One DBA's Ongoing Search for Clarity in the Middle of Nowhere


*or*

Yet Another Andy Writing About SQL Server

Wednesday, June 21, 2017

9003 is a Scary Number


Recently I moved up to the next consecutive error number, a 9003 error:

-- 
Log Name:      Application
Source:        MSSQLSERVER
Date:          6/15/2017 4:49:59 AM
Event ID:      9003
Task Category: Server
Level:         Error
Keywords:      Classic
User:          N/A
Computer:      Server1.domain.net
Description:
The log scan number (139943:2168:0) passed to log scan in database 'DBStuff' is not valid.
 
This error may indicate data corruption or that the log file (.ldf) does not match the data file (.mdf). 
If this error occurred during replication, re-create the publication. Otherwise, restore from backup if the problem results in a failure during startup.

--

<Cue Scary Music>

http://www.scaryforkids.com/pics/scary-music.jpg

--

Like the 9002, this is a seemingly scary error with the word “corruption” in it, but when I checked the server it appeared the database was online and I saw connections to DBStuff once I signed on.
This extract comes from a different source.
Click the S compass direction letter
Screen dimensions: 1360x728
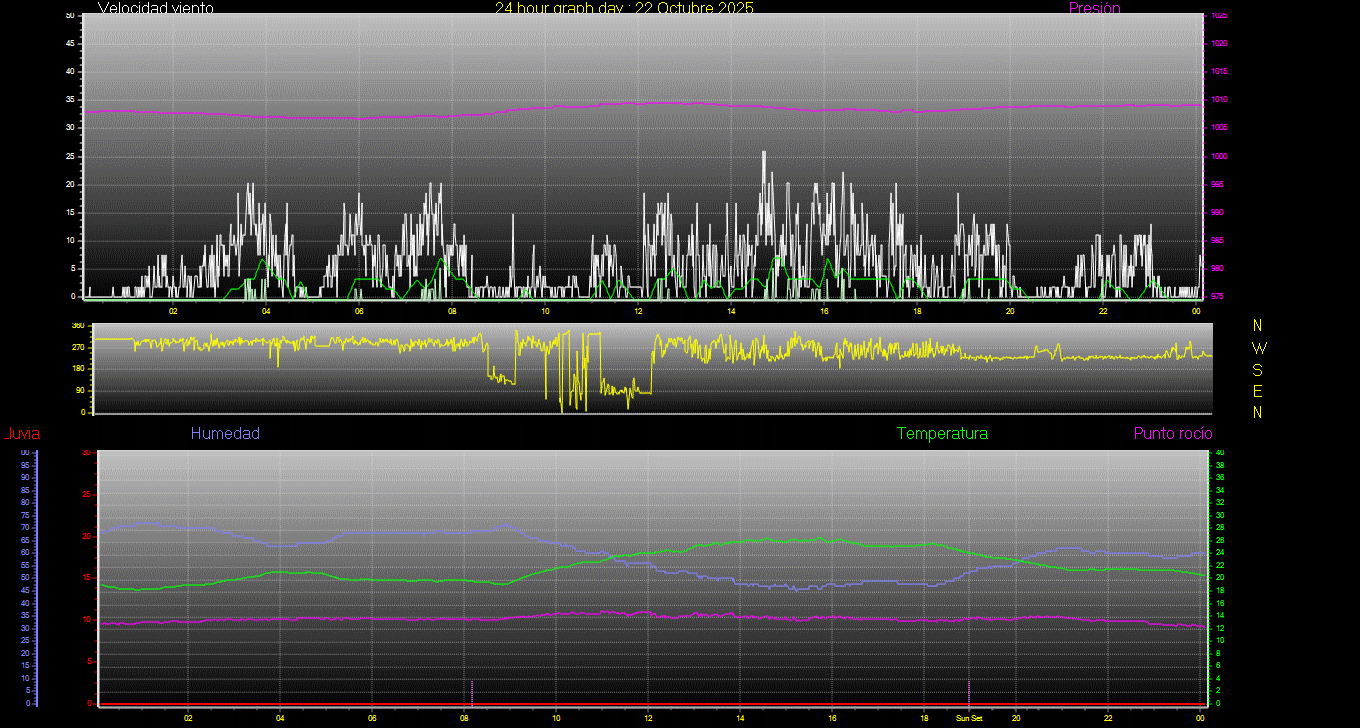pyautogui.click(x=1258, y=369)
The server was throwing a series of the errors constantly in the SQL Error Log (and Windows Application Log) for more than an hour by the time it was escalated to me – constantly every minute or less!

The DBStuff database was a relatively small database (13GB) so I went to run CHECKDB against it manually from a query window to look for corruption, but I couldn’t even get that far:

--

Msg 5901, Level 16, State 1, Line 1
One or more recovery units belonging to database 'DBStuff' failed to generate a checkpoint.  This is typically caused by lack of system resources such as disk or memory, or in some cases due to database corruption. Examine previous entries in the error log for more detailed information on this failure.

Msg 1823, Level 16, State 2, Line 1
A database snapshot cannot be created because it failed to start.

Msg 1823, Level 16, State 8, Line 1
A database snapshot cannot be created because it failed to start.

Msg 7928, Level 16, State 1, Line 1
The database snapshot for online checks could not be created. Either the reason is given in a previous error or one of the underlying volumes does not support sparse files or alternate streams. Attempting to get exclusive access to run checks offline.

Msg 5030, Level 16, State 12, Line 1
The database could not be exclusively locked to perform the operation.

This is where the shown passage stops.